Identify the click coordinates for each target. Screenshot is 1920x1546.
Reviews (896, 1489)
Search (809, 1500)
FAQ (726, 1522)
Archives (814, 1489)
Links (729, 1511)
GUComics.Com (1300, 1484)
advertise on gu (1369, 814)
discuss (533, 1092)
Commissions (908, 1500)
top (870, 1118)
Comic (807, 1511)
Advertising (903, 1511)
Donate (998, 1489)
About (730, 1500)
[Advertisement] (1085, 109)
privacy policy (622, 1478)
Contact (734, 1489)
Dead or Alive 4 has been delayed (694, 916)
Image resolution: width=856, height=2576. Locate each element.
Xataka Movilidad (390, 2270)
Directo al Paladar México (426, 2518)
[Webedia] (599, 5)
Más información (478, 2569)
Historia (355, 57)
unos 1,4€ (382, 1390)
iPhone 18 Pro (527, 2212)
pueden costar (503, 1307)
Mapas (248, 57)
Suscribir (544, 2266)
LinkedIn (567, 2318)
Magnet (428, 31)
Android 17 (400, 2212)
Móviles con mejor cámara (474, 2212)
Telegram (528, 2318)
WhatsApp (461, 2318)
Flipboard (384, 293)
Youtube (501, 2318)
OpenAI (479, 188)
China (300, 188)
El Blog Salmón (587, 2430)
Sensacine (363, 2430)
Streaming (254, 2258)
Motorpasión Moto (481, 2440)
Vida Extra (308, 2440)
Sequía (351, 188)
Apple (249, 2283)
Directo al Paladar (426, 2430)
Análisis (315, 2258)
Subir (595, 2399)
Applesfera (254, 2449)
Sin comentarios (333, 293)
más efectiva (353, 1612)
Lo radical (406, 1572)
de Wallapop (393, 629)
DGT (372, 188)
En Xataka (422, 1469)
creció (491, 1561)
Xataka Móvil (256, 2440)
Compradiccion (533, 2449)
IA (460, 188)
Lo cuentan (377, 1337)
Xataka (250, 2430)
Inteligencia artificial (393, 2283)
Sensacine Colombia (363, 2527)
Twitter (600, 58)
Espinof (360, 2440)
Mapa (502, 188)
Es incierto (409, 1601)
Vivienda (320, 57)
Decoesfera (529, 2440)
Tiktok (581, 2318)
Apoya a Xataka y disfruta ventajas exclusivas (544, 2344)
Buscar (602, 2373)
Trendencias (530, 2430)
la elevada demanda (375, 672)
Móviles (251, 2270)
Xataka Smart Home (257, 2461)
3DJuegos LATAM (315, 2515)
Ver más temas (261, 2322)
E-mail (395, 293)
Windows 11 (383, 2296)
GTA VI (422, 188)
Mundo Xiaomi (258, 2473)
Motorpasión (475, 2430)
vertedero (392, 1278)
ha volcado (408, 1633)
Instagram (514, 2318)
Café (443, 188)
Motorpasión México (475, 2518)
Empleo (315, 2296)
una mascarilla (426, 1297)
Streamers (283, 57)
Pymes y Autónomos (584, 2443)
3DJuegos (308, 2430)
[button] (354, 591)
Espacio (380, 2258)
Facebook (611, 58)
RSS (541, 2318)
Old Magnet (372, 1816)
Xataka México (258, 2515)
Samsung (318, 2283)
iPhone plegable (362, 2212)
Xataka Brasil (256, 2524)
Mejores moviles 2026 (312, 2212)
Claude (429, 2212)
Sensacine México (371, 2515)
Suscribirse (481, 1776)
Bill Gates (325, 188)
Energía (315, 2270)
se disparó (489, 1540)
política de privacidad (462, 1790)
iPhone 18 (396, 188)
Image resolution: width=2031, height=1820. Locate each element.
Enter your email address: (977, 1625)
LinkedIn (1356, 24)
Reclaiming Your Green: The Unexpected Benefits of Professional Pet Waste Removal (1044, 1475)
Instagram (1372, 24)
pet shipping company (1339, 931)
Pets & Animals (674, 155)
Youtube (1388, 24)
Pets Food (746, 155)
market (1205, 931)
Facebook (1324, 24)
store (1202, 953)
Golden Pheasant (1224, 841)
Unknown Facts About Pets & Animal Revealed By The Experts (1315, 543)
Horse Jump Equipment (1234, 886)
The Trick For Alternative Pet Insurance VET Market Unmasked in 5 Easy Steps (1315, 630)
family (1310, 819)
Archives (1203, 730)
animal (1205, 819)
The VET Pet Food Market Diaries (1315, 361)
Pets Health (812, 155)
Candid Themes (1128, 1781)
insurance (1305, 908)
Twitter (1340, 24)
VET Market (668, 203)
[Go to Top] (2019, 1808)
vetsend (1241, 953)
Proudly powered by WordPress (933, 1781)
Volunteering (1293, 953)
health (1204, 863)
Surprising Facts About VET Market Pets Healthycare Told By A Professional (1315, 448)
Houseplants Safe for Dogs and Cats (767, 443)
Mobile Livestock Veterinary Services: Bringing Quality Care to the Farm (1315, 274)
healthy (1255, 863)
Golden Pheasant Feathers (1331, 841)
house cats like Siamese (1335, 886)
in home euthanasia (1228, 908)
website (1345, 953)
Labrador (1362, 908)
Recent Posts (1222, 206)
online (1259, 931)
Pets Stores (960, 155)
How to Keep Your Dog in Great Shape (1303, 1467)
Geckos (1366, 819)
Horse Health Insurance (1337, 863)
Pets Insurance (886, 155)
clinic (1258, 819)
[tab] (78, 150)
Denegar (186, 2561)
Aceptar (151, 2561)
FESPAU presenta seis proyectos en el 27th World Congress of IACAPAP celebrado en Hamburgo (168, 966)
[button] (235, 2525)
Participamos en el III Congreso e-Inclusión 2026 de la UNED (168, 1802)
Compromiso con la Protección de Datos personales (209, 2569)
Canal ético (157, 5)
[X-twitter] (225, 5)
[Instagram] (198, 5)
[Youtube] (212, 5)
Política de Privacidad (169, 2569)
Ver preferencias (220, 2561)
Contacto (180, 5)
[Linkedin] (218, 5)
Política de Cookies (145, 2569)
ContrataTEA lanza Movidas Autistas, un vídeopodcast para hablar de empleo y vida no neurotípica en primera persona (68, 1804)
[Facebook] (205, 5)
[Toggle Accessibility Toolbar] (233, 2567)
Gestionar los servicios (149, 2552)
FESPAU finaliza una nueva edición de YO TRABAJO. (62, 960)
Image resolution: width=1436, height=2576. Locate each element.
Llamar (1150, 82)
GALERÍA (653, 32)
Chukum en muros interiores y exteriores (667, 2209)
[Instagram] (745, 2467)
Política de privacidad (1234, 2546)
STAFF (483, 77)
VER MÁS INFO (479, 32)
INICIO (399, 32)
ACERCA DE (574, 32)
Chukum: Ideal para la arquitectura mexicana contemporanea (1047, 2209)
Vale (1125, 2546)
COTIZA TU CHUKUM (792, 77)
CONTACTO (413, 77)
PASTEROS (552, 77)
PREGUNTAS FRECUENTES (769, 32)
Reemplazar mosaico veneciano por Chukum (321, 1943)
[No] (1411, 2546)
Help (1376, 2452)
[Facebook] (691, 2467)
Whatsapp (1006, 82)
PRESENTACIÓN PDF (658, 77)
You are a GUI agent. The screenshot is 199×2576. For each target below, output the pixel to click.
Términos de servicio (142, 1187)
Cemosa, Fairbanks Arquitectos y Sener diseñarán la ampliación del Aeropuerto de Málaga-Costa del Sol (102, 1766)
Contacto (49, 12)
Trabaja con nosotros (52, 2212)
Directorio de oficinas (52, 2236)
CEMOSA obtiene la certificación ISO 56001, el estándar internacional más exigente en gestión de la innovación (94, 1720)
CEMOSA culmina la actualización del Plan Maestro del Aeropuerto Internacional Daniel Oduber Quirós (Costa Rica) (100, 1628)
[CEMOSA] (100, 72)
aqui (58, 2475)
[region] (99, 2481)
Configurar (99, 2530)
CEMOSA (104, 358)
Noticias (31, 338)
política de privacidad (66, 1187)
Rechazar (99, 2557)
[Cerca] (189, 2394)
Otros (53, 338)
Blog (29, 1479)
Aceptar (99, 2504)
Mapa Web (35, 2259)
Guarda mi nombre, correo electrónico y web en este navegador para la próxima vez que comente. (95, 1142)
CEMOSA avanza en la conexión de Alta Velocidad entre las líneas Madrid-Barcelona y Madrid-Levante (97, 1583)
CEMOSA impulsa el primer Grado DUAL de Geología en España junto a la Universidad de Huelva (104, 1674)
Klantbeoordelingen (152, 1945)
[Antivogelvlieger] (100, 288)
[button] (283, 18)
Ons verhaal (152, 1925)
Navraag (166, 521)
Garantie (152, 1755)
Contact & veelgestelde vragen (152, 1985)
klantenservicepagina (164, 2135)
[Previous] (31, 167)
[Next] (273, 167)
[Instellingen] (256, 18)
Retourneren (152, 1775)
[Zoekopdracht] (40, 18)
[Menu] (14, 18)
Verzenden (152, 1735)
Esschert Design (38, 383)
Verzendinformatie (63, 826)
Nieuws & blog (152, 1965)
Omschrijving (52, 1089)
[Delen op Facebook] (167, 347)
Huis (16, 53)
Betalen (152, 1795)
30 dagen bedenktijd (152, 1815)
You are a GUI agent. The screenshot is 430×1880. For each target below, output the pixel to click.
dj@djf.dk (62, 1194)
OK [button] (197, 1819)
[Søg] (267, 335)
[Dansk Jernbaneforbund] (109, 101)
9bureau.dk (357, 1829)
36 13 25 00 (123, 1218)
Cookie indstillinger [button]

• _PROBLEM_:
Leave out every line above except those from the line with "la elevada demanda (375, 672)" up to and including the line with "Image resolution: width=2031, height=1820.", and copy those exactly.

• _YOUR RESPONSE_:
la elevada demanda (375, 672)
Móviles (251, 2270)
Xataka Smart Home (257, 2461)
3DJuegos LATAM (315, 2515)
Ver más temas (261, 2322)
E-mail (395, 293)
Windows 11 (383, 2296)
GTA VI (422, 188)
Mundo Xiaomi (258, 2473)
Motorpasión (475, 2430)
vertedero (392, 1278)
ha volcado (408, 1633)
Instagram (514, 2318)
Café (443, 188)
Motorpasión México (475, 2518)
Empleo (315, 2296)
una mascarilla (426, 1297)
Streamers (283, 57)
Pymes y Autónomos (584, 2443)
3DJuegos (308, 2430)
[button] (354, 591)
Espacio (380, 2258)
Facebook (611, 58)
RSS (541, 2318)
Old Magnet (372, 1816)
Xataka México (258, 2515)
Samsung (318, 2283)
iPhone plegable (362, 2212)
Xataka Brasil (256, 2524)
Mejores moviles 2026 (312, 2212)
Claude (429, 2212)
Sensacine México (371, 2515)
Suscribirse (481, 1776)
Bill Gates (325, 188)
Energía (315, 2270)
se disparó (489, 1540)
política de privacidad (462, 1790)
iPhone 18 (396, 188)
Image resolution: width=2031, height=1820. Locate each element.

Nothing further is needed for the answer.